Ces appréhensions se sont clairement exprimées lors de la longue conversation téléphonique entre le président Saïed et le conseiller à la sécurité nationale à la Maison Blanche Jake Sullivan du 31 Juillet et la visite le 13 août 2021, au palais de Carthage, d’une délégation officielle américaine conduite par son adjoint, Jonathan Finer, qui était porteur d’un message écrit du président américain, Joe Biden.
Les déclarations et les impressions à la suite de ces deux contacts laissaient clairement le sentiment d’un désaccord américain sur les décisions du 25 juillet, d’une volonté et même une certaine pression pour que le président Saïed revienne sur ces décisions et rétablisse le statu quo ante en re-convoquant le parlement dans sa composition née des élections de 2019. Plus significatif était un sentiment de déficit de confiance de l’administration américaine dans la personne du président tunisien et le doute quant au caractère démocratique de ses actions et projets.
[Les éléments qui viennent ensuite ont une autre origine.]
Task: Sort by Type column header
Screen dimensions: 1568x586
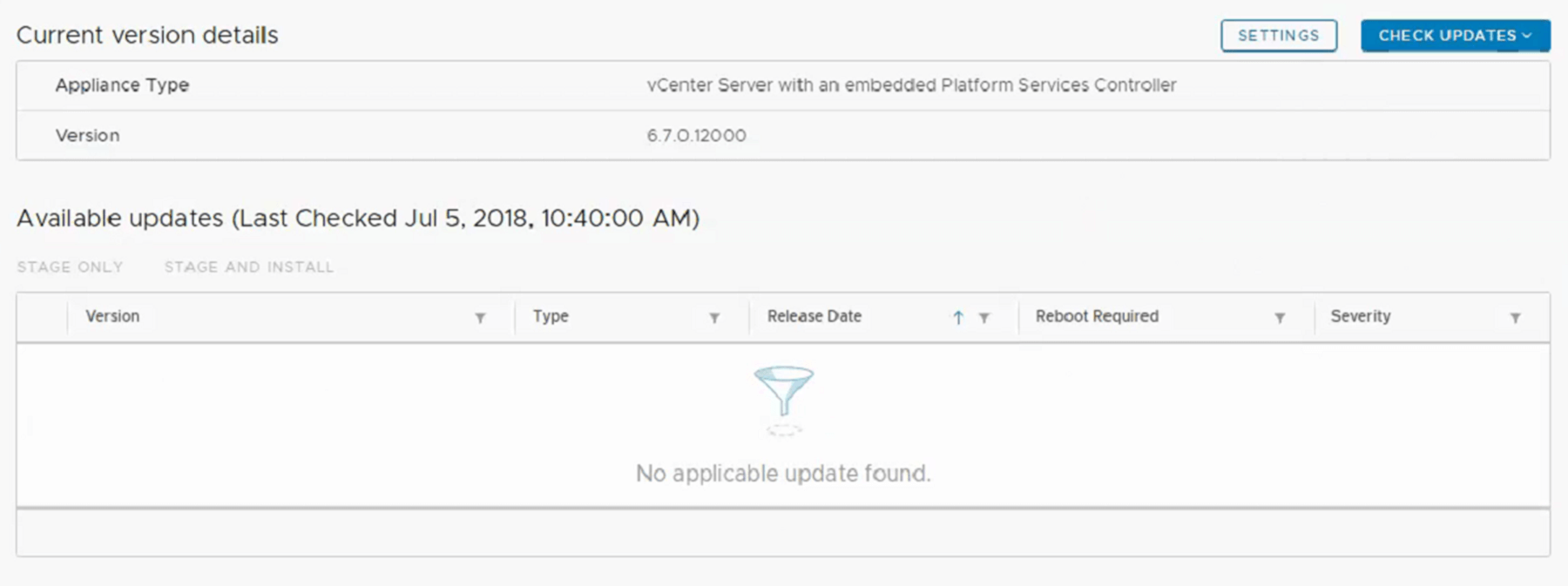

Les trois semaines qui ont séparé la visite du 13 août de celle d’une délégation du Congrès qui vient d’avoir lieu avant-hier, samedi 4 septembre, ont marqué un perceptible changement de la vision américaine de la situation actuelle en Tunisie.
«Body langage»
Le soutien du peuple tunisien au président Saïed a certainement été perçu par les Etats-Unis, que ce soit par les sondages d’opinion, de ses actions sur le terrain ou l’appui même un peu prudent de la société civile. Certes, l’ambassade américaine a répercuté tous ces éléments sur les centres de décision à Washington qui préparaient la visite des 4 et 5 septembre de la délégation conduite par les sénateurs Chris Murphy et Jon Ossof. Tous deux férus de relations internationales, l’un juriste et avocat, l’autre économiste, le professeur de droit constitutionnel qu’est le président Saïed s’est trouvé en face d’interlocuteurs avec qui il pouvait partager un même langage et un même argumentaire. Alors il ne s’est pas privé de convoquer des concepts de droit constitutionnel tels que la souveraineté, la démocratie, les droits de l’Homme et les libertés publiques. Et ce faisant, il a à plusieurs reprises fait référence aux fondamentaux des normes constitutionnelles américaines et à leurs histoires. Les illustrations par des documents historiques présentés à la délégation américaine ont certainement contribué à améliorer la communication lors de cette audience. D’ailleurs, le «body langage» perceptible dans la vidéo consacrée à cette réunion dénotait une atmosphère plutôt détendue et une communication fluide. Ce qui n’était pas du tout le cas lors de la visite de la première délégation américaine du 13 août.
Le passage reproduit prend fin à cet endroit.